Consegna 1
Stabilisci se le affermazioni seguenti concordano con il brano sullo stile del Tasso, rispondendo sì o no a ciascuna e citando alla lettera le parole decisive. (a) L'eroismo di Argante e di Solimano sfuma nel tenero. (b) Le note della vera poesia del Tasso non sono né fluenti né squillanti. (c) Il Tasso ha lasciato un'impronta su Federigo Della Valle.
Consegna 2
Scrivi un paragrafo che faccia da seguito al brano sullo stile del Tasso, riprendendo subito dopo la sua ultima frase.

Motivi del
poema del Tasso
La poesia del Tasso è insieme eroica e indefinita.
L'eroismo di Argante e di Solimano sfuma nel funebre;
quello di Clorinda Erminia Sofronia Armida Tancredi
Rinaldo sfuma nel tenero. Da questo confluire delle note
alte e delle note abbandonate nasce il carattere
fondamentale dello stile del Tasso: quel piglio ancora
sintetico ma già commosso da un palpito che toglie alla
parola la precisione logica e le conferisce l'indefinito
dell'atmosfera e del canto, quell'emotività che ha
inebriato tante generazioni di lettori e generato una
così lunga schiera di imitatori e ha lasciato
un'impronta anche nella malinconia meditativa e nelle
ombreggiature eroiche di un poeta, così personale come
Federigo Della Valle.
All'incisività e alla limpidezza sottentra con il Tasso
lo sfumato: le note della sua vera poesia non sono né
fluenti né squillanti, ma indugiano nell'aria e la
impregnano della loro malinconia e della loro passione.

Voci fornite
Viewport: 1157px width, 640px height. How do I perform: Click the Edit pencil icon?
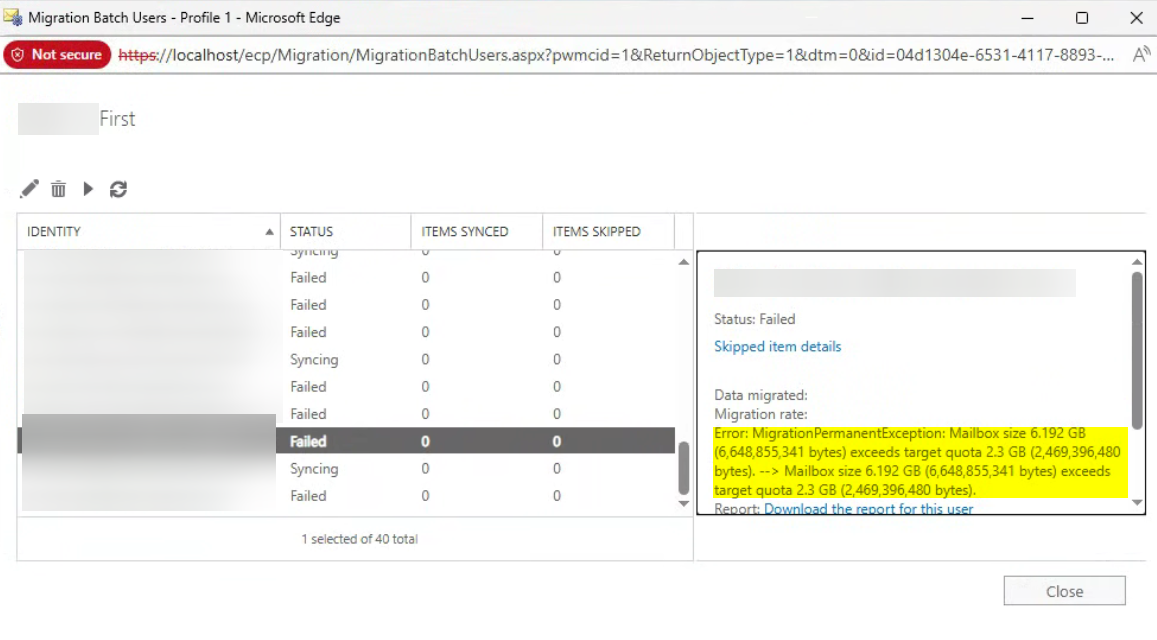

---

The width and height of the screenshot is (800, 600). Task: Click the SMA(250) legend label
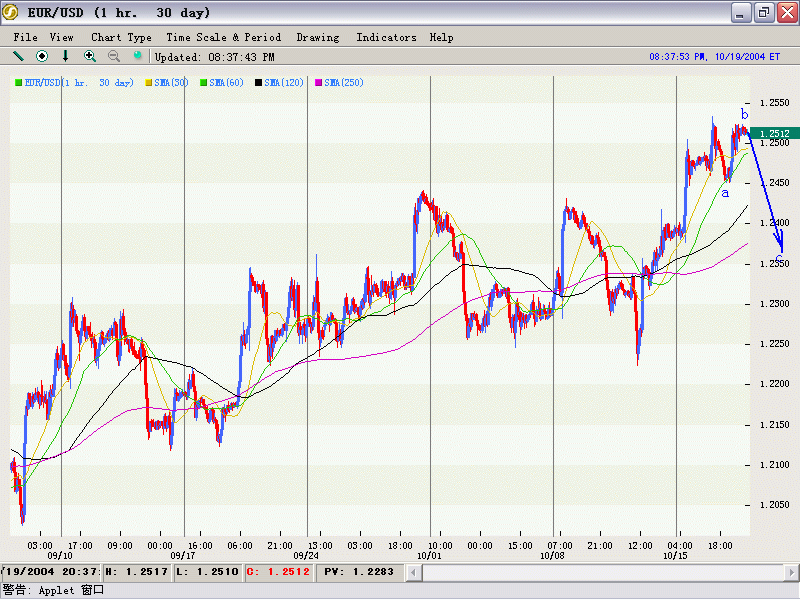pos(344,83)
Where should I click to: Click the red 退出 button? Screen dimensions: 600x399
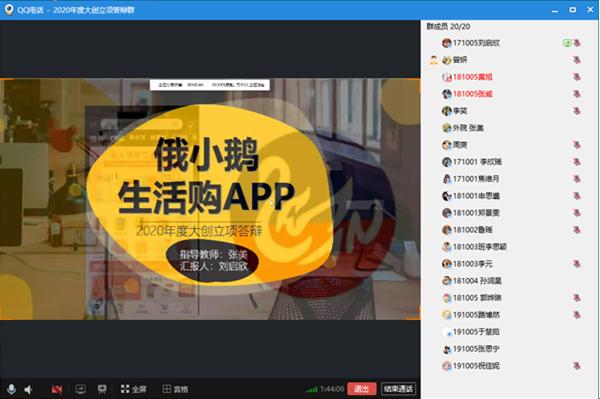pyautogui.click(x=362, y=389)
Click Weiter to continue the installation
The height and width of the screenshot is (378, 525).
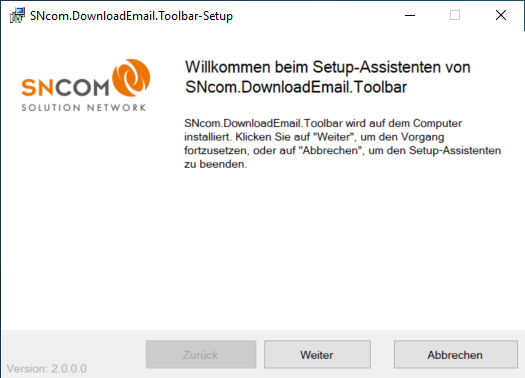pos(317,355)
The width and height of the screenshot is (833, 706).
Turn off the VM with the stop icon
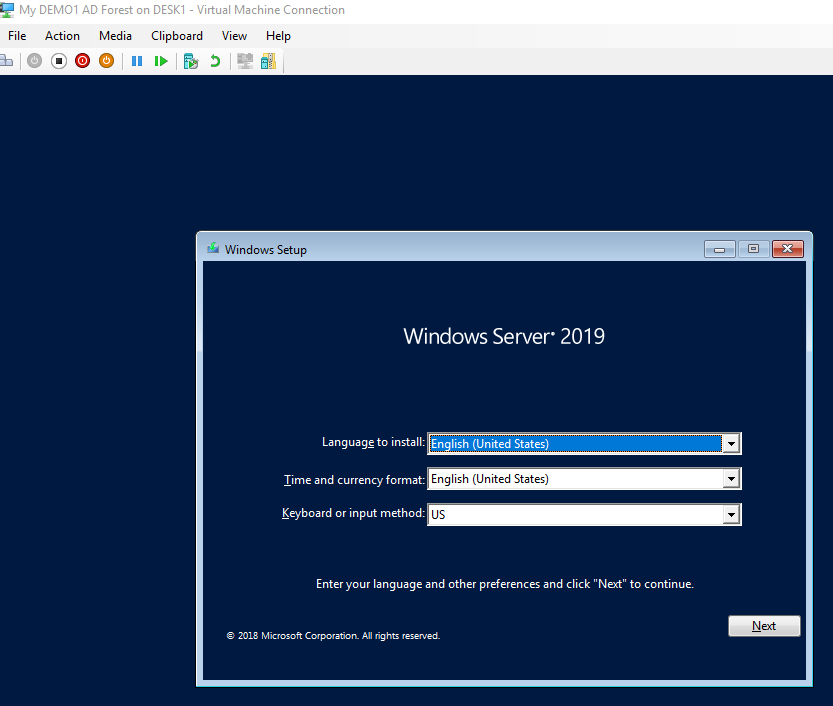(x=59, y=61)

Risultato 1
(a) No: «L'eroismo di Argante e di Solimano sfuma nel funebre».
(b) Sì: «le note della sua vera poesia non sono né fluenti né squillanti».
(c) Sì: «ha lasciato un'impronta anche nella malinconia meditativa e nelle ombreggiature eroiche di un poeta, così personale come Federigo Della Valle».

Risultato 2
Al confronto, anche il Petrarca, che è il suo unico,
lontano precursore, sembra chiuso in un virile riserbo.
Le grandi frasi poetiche del Tassò si propagano come
echi insistenti e dolenti, quelle del Petrarca al
confronto sembrano sorde, muoiono sull'istante come
sospiri subito soffocati: «Le soavi parole e i dolci
sguardi, Ch'ad un ad un descritti e depinti hai, Son
levati de terra; et è, ben sai, Qui ricercarli
intempestivo é tardi»; «Lei che 'l ciel ne
mostrò, terra n'asconde, Veggio et odo et intendo
ch'ancor viva Di sì lontano a' sospir miei risponde».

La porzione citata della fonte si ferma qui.